> Set exercise
Write out the data below exactly as it appears, from the line containing "Show more tier" down to the line containing "click(177, 23)", both lines included, and nothing else.

> Input
** Start **

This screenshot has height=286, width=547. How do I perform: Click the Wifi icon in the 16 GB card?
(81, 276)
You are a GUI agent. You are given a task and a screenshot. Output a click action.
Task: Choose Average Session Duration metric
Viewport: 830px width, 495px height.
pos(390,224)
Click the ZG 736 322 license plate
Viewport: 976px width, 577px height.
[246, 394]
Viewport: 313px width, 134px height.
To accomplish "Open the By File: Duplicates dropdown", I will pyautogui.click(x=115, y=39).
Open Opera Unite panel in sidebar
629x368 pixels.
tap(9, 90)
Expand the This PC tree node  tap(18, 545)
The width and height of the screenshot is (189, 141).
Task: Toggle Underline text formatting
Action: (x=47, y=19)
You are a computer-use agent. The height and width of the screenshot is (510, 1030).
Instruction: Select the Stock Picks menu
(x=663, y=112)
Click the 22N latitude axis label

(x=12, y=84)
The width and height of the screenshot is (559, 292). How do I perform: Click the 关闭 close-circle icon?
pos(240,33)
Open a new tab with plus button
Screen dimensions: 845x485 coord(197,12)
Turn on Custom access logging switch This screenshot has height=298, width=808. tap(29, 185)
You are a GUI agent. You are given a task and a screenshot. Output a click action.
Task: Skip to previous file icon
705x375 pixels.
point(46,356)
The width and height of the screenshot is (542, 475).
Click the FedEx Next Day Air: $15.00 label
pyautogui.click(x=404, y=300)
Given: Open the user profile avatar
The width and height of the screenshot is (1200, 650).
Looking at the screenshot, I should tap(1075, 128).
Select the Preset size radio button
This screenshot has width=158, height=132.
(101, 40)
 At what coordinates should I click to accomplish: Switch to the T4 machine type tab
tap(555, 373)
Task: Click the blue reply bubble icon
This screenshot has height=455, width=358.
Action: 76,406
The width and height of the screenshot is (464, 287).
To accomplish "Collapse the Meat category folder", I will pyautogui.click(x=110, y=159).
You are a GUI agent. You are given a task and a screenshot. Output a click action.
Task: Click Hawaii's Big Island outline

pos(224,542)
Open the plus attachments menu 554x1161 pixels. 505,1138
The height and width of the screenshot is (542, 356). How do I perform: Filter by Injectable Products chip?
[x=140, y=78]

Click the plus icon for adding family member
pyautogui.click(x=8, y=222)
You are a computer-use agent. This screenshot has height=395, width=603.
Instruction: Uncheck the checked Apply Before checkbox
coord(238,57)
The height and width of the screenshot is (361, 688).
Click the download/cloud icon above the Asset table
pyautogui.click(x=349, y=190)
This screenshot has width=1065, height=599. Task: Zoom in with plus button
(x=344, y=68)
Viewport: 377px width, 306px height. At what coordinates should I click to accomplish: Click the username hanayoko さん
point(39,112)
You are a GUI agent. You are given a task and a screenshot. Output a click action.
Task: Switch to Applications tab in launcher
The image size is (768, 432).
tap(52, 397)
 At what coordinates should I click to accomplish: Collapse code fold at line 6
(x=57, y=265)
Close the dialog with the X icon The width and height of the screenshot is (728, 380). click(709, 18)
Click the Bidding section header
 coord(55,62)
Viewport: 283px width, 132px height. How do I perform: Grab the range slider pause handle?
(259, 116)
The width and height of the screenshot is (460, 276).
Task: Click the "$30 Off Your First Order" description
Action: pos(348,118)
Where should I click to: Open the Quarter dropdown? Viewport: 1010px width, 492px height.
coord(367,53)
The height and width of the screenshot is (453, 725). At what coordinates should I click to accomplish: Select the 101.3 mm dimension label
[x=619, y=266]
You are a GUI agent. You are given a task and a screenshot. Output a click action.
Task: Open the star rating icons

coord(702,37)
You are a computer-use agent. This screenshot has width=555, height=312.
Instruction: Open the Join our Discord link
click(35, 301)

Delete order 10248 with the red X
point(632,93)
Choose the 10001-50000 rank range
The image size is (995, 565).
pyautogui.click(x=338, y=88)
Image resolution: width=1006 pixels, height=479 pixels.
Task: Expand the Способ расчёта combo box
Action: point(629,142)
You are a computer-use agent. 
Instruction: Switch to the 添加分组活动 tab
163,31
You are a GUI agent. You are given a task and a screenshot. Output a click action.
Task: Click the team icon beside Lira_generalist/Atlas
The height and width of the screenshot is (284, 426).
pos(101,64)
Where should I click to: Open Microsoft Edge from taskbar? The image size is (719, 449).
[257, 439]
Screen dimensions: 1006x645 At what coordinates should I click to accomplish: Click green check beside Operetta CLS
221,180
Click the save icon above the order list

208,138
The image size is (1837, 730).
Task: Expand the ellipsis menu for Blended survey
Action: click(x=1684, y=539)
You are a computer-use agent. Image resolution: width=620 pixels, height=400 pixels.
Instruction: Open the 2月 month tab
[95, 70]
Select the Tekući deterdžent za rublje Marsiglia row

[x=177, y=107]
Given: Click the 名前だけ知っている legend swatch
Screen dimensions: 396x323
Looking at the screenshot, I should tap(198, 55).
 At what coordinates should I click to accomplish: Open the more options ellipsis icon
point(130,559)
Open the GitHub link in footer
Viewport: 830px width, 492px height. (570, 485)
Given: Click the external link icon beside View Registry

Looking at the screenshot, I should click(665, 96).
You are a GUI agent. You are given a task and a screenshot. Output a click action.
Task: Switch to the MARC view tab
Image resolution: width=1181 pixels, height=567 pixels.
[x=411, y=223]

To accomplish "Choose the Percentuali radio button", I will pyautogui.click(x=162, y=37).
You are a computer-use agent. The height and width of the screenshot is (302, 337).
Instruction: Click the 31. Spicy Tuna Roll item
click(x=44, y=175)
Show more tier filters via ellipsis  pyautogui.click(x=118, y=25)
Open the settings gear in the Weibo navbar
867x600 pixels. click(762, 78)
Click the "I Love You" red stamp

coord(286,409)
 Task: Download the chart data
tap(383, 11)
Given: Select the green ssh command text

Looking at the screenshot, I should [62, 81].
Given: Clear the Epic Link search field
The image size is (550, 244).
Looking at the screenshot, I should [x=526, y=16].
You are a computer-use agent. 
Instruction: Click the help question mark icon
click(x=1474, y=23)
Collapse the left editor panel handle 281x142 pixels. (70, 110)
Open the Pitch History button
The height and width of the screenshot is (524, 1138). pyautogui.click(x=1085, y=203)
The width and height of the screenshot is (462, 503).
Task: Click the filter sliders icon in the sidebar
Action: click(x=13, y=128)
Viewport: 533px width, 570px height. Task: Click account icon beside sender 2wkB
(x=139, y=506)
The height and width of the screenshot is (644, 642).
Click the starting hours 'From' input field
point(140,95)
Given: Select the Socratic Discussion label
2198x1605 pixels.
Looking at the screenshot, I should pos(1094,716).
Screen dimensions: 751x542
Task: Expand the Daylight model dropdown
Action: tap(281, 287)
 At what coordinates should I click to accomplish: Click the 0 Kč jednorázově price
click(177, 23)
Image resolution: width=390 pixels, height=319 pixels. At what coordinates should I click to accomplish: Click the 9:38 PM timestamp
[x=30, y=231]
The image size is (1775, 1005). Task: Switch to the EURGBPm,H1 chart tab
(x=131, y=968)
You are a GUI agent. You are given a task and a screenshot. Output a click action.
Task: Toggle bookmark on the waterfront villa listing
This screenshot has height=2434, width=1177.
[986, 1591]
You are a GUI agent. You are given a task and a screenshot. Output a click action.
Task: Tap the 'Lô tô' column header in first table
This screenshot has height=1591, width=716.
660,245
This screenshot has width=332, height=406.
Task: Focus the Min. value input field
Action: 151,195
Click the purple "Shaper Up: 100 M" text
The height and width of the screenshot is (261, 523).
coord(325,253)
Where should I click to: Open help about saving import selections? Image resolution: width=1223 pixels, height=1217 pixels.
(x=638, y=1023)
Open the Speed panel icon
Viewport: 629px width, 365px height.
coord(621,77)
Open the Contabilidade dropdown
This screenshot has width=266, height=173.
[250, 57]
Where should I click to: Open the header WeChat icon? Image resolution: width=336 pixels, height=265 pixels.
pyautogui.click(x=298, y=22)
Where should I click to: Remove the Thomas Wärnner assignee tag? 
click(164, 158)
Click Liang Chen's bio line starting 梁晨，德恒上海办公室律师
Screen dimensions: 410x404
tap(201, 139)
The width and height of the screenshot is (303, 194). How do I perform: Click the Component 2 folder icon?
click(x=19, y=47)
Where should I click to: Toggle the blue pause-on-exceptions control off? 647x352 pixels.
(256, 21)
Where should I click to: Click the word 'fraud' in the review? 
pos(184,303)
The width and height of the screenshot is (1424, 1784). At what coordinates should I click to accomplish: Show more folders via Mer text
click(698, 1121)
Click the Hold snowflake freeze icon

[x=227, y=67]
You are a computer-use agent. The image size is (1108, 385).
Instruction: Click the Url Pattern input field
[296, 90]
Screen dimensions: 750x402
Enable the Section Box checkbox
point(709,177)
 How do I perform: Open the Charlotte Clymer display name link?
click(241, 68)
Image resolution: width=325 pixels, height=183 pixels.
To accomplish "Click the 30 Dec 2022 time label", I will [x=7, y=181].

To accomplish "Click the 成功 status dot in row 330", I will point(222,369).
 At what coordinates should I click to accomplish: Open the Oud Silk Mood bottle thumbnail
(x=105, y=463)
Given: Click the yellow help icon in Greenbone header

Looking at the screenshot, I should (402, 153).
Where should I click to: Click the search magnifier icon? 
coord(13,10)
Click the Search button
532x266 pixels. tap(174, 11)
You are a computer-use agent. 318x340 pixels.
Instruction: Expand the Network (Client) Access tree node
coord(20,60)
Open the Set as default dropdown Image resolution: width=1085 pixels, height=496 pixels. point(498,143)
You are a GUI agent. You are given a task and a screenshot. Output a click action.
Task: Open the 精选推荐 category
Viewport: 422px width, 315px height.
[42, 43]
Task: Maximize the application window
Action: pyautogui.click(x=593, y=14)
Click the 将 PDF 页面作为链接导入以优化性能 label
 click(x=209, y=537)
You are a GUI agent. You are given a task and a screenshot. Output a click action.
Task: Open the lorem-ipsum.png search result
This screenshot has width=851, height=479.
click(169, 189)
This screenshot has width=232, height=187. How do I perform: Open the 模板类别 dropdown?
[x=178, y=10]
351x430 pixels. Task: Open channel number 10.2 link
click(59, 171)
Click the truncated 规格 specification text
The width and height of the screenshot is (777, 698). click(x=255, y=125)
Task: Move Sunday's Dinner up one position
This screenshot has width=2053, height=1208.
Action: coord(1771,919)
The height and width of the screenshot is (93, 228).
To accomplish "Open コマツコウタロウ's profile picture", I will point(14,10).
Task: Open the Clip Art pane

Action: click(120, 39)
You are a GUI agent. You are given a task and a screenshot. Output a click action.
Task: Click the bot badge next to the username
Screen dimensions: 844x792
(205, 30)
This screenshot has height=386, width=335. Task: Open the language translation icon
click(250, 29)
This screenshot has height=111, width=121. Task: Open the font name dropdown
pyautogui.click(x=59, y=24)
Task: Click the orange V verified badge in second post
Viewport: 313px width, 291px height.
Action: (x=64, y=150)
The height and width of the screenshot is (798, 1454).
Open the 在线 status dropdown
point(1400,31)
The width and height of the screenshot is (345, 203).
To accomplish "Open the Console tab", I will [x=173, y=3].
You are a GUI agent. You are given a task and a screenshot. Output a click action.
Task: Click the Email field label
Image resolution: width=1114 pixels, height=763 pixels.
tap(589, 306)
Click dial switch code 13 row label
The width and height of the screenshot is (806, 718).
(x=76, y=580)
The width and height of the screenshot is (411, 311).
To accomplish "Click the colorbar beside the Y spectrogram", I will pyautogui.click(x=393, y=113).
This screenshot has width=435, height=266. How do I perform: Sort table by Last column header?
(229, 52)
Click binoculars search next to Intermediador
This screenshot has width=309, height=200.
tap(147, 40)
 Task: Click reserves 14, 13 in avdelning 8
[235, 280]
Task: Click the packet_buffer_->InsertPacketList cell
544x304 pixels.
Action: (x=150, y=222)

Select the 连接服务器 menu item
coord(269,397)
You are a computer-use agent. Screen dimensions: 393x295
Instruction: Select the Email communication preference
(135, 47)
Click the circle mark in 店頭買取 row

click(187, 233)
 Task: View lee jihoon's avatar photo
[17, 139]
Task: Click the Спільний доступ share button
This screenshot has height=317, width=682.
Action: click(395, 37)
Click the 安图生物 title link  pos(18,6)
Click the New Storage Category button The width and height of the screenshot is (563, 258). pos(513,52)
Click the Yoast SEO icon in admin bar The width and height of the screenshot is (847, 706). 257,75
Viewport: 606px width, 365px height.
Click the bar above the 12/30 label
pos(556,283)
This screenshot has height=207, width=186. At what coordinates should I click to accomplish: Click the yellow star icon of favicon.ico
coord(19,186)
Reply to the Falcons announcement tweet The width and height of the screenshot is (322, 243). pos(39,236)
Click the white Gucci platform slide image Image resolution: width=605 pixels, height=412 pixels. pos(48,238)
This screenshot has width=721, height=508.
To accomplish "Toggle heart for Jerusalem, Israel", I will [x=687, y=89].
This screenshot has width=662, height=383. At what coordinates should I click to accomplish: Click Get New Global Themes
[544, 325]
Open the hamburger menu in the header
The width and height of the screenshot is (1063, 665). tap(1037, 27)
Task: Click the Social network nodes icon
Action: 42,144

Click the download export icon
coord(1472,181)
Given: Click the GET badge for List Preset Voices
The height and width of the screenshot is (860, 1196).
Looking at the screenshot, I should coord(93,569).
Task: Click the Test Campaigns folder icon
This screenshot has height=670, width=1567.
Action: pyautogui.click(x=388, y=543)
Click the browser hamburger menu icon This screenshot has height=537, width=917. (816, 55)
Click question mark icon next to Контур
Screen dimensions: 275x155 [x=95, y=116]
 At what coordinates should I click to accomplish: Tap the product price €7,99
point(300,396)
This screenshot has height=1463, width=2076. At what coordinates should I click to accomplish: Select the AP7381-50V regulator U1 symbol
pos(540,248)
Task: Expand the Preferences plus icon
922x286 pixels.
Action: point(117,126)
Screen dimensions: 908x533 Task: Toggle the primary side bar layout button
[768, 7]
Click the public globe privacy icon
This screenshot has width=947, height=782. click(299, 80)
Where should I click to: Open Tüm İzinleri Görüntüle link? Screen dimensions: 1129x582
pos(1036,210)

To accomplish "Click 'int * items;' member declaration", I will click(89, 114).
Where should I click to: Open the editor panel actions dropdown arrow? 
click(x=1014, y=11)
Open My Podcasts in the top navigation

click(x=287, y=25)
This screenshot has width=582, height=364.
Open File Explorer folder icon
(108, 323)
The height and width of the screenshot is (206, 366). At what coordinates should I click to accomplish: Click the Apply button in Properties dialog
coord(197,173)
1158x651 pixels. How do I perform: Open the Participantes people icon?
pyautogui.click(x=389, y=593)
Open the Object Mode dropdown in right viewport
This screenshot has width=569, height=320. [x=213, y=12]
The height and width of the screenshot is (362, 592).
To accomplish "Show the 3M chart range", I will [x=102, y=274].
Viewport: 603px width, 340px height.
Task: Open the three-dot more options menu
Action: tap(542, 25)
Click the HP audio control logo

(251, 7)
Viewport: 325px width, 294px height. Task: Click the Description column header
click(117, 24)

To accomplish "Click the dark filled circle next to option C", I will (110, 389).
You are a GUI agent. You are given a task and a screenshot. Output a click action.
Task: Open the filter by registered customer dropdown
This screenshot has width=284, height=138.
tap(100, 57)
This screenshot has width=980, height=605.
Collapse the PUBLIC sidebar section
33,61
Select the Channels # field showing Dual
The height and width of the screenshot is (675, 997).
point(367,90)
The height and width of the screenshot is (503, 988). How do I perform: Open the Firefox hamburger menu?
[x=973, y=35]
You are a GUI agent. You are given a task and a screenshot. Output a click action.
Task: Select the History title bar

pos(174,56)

** End **

> Response to the exercise
Show more tier filters via ellipsis  pyautogui.click(x=118, y=25)
Open the settings gear in the Weibo navbar
867x600 pixels. click(762, 78)
Click the "I Love You" red stamp

coord(286,409)
 Task: Download the chart data
tap(383, 11)
Given: Select the green ssh command text

Looking at the screenshot, I should [62, 81].
Given: Clear the Epic Link search field
The image size is (550, 244).
Looking at the screenshot, I should [x=526, y=16].
You are a computer-use agent. 
Instruction: Click the help question mark icon
click(x=1474, y=23)
Collapse the left editor panel handle 281x142 pixels. (70, 110)
Open the Pitch History button
The height and width of the screenshot is (524, 1138). pyautogui.click(x=1085, y=203)
The width and height of the screenshot is (462, 503).
Task: Click the filter sliders icon in the sidebar
Action: click(x=13, y=128)
Viewport: 533px width, 570px height. Task: Click account icon beside sender 2wkB
(x=139, y=506)
The height and width of the screenshot is (644, 642).
Click the starting hours 'From' input field
point(140,95)
Given: Select the Socratic Discussion label
2198x1605 pixels.
Looking at the screenshot, I should pos(1094,716).
Screen dimensions: 751x542
Task: Expand the Daylight model dropdown
Action: tap(281, 287)
 At what coordinates should I click to accomplish: Click the 0 Kč jednorázově price
click(177, 23)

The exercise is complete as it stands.